Stored records:

>> Start

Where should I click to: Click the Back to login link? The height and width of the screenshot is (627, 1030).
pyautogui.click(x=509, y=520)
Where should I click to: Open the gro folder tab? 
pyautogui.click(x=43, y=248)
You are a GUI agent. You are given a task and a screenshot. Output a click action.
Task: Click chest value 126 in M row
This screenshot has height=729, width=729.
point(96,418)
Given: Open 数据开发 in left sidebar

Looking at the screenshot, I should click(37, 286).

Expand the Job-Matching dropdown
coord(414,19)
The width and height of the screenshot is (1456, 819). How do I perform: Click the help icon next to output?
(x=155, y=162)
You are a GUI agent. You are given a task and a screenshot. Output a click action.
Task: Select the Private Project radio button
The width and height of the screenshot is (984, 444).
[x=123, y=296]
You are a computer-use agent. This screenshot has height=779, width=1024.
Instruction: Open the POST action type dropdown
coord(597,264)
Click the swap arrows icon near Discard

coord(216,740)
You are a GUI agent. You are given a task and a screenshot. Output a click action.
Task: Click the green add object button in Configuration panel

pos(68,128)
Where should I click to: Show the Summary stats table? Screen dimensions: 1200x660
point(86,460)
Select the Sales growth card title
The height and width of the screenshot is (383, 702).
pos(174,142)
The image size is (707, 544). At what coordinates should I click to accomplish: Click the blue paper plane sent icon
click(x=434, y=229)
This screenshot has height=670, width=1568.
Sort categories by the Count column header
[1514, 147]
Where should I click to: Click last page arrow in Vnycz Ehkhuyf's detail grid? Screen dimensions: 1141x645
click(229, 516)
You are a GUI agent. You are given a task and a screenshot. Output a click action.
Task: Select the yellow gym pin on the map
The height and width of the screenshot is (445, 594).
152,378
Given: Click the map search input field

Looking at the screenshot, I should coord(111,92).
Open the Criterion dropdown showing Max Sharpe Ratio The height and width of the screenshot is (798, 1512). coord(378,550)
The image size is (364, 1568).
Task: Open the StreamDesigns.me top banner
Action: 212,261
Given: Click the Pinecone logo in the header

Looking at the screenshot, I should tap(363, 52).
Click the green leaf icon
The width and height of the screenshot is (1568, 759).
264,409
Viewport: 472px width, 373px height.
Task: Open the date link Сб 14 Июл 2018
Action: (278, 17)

>> End

JOB: Please duplicate every line of the stored records above exactly as it appears.

RESULT OF THIS TASK:
Where should I click to: Click the Back to login link? The height and width of the screenshot is (627, 1030).
pyautogui.click(x=509, y=520)
Where should I click to: Open the gro folder tab? 
pyautogui.click(x=43, y=248)
You are a GUI agent. You are given a task and a screenshot. Output a click action.
Task: Click chest value 126 in M row
This screenshot has height=729, width=729.
point(96,418)
Given: Open 数据开发 in left sidebar

Looking at the screenshot, I should click(37, 286).

Expand the Job-Matching dropdown
coord(414,19)
The width and height of the screenshot is (1456, 819). How do I perform: Click the help icon next to output?
(x=155, y=162)
You are a GUI agent. You are given a task and a screenshot. Output a click action.
Task: Select the Private Project radio button
The width and height of the screenshot is (984, 444).
[x=123, y=296]
You are a computer-use agent. This screenshot has height=779, width=1024.
Instruction: Open the POST action type dropdown
coord(597,264)
Click the swap arrows icon near Discard

coord(216,740)
You are a GUI agent. You are given a task and a screenshot. Output a click action.
Task: Click the green add object button in Configuration panel

pos(68,128)
Where should I click to: Show the Summary stats table? Screen dimensions: 1200x660
point(86,460)
Select the Sales growth card title
The height and width of the screenshot is (383, 702).
pos(174,142)
The image size is (707, 544). At what coordinates should I click to accomplish: Click the blue paper plane sent icon
click(x=434, y=229)
This screenshot has height=670, width=1568.
Sort categories by the Count column header
[1514, 147]
Where should I click to: Click last page arrow in Vnycz Ehkhuyf's detail grid? Screen dimensions: 1141x645
click(229, 516)
You are a GUI agent. You are given a task and a screenshot. Output a click action.
Task: Select the yellow gym pin on the map
The height and width of the screenshot is (445, 594).
152,378
Given: Click the map search input field

Looking at the screenshot, I should coord(111,92).
Open the Criterion dropdown showing Max Sharpe Ratio The height and width of the screenshot is (798, 1512). coord(378,550)
The image size is (364, 1568).
Task: Open the StreamDesigns.me top banner
Action: 212,261
Given: Click the Pinecone logo in the header

Looking at the screenshot, I should tap(363, 52).
Click the green leaf icon
The width and height of the screenshot is (1568, 759).
264,409
Viewport: 472px width, 373px height.
Task: Open the date link Сб 14 Июл 2018
Action: (278, 17)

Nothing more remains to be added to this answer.